Mr. X entered the work force at a young age, affording him financial independence early on. By the time Mr. X left home for his first year of college, his education and lifestyle were entirely self-funded, paving the way for a critical career moment- a college work-study program.
Having helped with various tasks around the house during his childhood, Mr. X had a basic skill set that lended itself well to work in the scenic shop of his college theater. There, while building sets for shows in his off-time, he expanded his carpentry abilities while taking a full-time course load in nursing.
A faculty member in the scene shop spotted a combination of quality skills and tremendous work ethic in Mr. X that resulted in a summer job offer at a professional theater nearby. Over the course of that summer, a coworker noticed that same killer combination and recommended Mr. X for a full-time position.
And thus, much to his mothers’ chagrin, 19-year-old Mr. X dropped out of college to become a professional carpenter.
I know I already gave away the big spoiler, but just to reiterate – today, not ten years after this college dropout moment that might have some of you shaking your heads in disapproval, Mr. X collects a substantial six-figure salary and is poised to continue enjoying the benefits of increased earnings as his carpentry career continues to flourish.
Had he continued his four-year college program, Mr. X would have graduated in 2008. He may have easily become part of a young professional work force suffering a 1.8 percent earnings loss per year over the span of the decade thanks to graduating into a high unemployment economy. He may have easily become one of the 7.9 percent of 18- to 34- year olds who were unemployed as of December 2014. He may have easily become one of the 42 percent of households under age 35 carrying student debt.
But he didn’t. He chose something else – something that for too long has been dismissed or entirely passed over by young students assessing their potential career paths- an essential skill set in high demand. By rejecting the narrative of a requisite path or formula for success, Mr. X became one of the most successful people I know.
So why don’t more people follow that path- one that skirts the financial burden of tens of thousands of dollars in student loan debt while providing a substantial return?
According to Mike Rowe, host of the former reality TV series “Dirty Jobs”, the issue is status.
“[…] compensation and status are very different issues. Compensation is determined by the market. “Status” is more a product of respect and public perception. If the two were always in lockstep, the Kardashians would have a Nobel Peace Prize, and first responders would all be rich.”
While simultaneously sad and hilarious- Rowe is right on.

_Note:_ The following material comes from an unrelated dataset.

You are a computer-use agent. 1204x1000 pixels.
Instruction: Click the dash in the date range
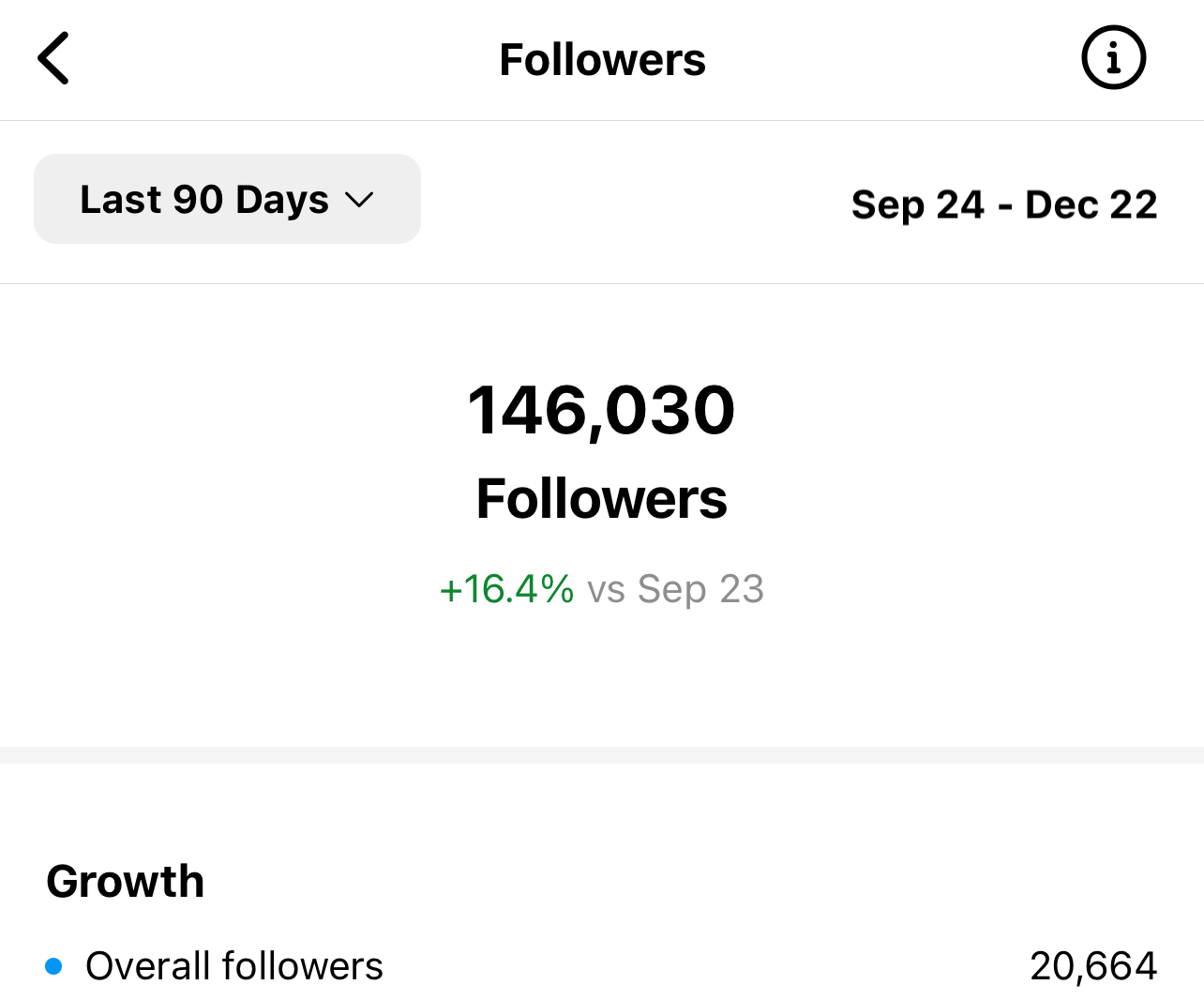pyautogui.click(x=1004, y=206)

“I know many plumbers and welders that make six-figures a year. But I don’t know many parents who encourage their kids to explore those careers. That’s not a pay problem – that’s a status problem.
The skills gap on the other hand, is not a problem at all – it’s a symptom of what we value. And until we rethink the prevailing definition of a “good job,” the gap will widen and swallow us all.”
As Rowe notes, there is a shortage of workers pursuing high paying careers in skilled labor. Even post-recession levels of youth un- and under-employment haven’t instigated a meaningful shift in the “success narrative”- we’re still selling the idea of a four-year degree as the singular pathway.
Rowe is taking on the challenge of the “status issue” surrounding trade work by rebranding with his own mikeroweWorks PR campaign. And he may be on to something…
From a financial standpoint, the pursuit of professional trades is a no brainer. Minimal up front investment, huge demand, little competition, and high returns make trades an attractive way to make six figures before thirty and enjoy the benefits far beyond.
As young people continue to scramble, struggling to find their footing in the professional and financial worlds, perhaps we can all stand to take a page out the play books of Mike Rowe and Mr. X – remembering the high value of good, skilled labor.